The hotel had a long trousers policy in the dining room and I'd brought several pairs and some smarter shirts, and was pleased to see that they were enforcing the rule, everyone looking quite smartly dressed. The other guests were split pretty evenly between Germans and English, some in larger groups, which tended to be a bit noisier. Nevertheless the atmosphere was pleasant and the food selection was pretty good.
After dinner I had a drink or two at the bar, enjoying the music coming from a singer sitting at a piano. There was some formal entertainment but I decided to give it a miss, going back to my room for an early night. I slept pretty well, dreaming strangely enough of my ex-wife, sunbathing totally naked on a beach where everyone else was fully covered.

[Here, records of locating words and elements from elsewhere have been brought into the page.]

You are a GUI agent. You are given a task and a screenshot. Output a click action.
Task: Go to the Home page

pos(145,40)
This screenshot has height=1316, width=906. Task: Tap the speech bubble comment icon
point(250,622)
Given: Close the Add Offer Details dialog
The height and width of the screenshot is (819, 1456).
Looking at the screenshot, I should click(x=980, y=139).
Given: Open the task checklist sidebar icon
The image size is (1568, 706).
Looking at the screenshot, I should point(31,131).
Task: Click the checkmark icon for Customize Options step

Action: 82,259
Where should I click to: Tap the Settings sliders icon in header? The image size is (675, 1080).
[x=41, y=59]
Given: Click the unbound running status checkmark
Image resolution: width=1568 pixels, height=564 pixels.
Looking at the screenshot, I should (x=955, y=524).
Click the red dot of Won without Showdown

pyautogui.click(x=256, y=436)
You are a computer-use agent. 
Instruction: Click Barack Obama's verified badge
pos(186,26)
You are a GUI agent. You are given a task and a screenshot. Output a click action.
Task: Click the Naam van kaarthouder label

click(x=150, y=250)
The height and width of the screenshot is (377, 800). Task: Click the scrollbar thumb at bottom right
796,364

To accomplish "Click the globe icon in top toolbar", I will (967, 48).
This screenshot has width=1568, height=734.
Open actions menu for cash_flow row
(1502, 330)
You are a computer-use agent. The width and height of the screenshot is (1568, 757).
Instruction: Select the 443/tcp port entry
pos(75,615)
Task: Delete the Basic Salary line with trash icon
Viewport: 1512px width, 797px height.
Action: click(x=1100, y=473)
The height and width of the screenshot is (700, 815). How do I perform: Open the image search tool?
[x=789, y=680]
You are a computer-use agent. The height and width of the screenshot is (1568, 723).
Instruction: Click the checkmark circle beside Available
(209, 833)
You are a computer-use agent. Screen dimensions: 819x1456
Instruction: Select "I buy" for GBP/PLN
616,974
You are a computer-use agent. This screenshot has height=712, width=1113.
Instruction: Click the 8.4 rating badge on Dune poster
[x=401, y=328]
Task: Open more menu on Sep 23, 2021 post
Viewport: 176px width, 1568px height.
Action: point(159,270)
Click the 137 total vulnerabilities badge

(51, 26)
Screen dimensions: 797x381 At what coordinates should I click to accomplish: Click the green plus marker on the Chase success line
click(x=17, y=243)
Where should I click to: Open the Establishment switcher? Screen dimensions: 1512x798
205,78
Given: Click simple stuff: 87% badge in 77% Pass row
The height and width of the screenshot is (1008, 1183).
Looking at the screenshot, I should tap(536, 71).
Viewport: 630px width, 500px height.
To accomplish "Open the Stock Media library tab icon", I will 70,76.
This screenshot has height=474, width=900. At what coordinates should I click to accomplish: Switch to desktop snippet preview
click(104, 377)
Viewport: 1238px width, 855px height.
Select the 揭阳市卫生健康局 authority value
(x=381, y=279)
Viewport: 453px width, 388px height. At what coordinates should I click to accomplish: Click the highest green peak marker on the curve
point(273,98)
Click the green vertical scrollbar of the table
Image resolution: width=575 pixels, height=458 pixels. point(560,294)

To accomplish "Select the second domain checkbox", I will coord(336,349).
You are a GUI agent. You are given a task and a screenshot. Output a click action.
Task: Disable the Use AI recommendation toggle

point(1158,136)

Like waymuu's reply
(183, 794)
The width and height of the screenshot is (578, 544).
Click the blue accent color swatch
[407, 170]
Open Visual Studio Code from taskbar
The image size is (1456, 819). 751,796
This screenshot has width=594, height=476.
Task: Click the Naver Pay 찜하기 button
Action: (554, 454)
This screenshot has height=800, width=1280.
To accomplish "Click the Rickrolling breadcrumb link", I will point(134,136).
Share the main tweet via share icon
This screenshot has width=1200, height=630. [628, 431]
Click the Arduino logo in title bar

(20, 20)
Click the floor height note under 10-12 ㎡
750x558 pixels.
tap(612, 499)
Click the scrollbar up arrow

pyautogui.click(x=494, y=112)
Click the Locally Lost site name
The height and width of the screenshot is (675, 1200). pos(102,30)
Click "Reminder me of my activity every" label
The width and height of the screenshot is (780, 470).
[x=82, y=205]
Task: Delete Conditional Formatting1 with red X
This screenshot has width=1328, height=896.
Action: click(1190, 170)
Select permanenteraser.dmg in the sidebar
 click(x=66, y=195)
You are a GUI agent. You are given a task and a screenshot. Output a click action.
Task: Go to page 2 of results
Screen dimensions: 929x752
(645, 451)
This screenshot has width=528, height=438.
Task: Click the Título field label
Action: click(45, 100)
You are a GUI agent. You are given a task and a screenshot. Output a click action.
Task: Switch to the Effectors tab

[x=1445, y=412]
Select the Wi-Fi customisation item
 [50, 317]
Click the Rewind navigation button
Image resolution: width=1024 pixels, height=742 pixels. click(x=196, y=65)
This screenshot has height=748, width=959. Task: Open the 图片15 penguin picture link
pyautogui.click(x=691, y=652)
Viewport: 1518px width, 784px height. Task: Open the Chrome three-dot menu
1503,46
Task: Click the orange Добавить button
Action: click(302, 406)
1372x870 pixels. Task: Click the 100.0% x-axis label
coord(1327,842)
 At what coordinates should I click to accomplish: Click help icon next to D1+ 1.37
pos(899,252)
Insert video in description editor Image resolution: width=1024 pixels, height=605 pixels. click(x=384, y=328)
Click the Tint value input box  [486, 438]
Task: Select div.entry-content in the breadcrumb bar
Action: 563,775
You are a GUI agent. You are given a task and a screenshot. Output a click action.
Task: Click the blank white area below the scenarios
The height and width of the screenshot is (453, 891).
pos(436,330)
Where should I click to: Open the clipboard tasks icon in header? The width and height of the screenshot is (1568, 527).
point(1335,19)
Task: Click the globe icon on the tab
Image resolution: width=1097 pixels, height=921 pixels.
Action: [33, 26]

The mind was a strange thing.
I woke with my usual morning wood as light was streaming through the blinds, still an hour before I needed to get up. My hand found my cock and started to stroke it, thinking of the naked forms on the beach. Perhaps I
was
just a dirty old man I thought and stopped, but the habit of my morning wank was too hard to break and soon my orgasm was exploding. I caught most of it in some conveniently placed tissues and then got up to start my morning ritual.
I skipped the shower, deciding there was little point if I was going to spend the day on the beach, I'd shower at night, and went down to breakfast. The day looked as though it was going to be lovely and I started to look forward to my time there. I packed some essentials in a small rucksack and set off for the beach, tracing my route of the previous evening, finally coming back to the scrubby dunes.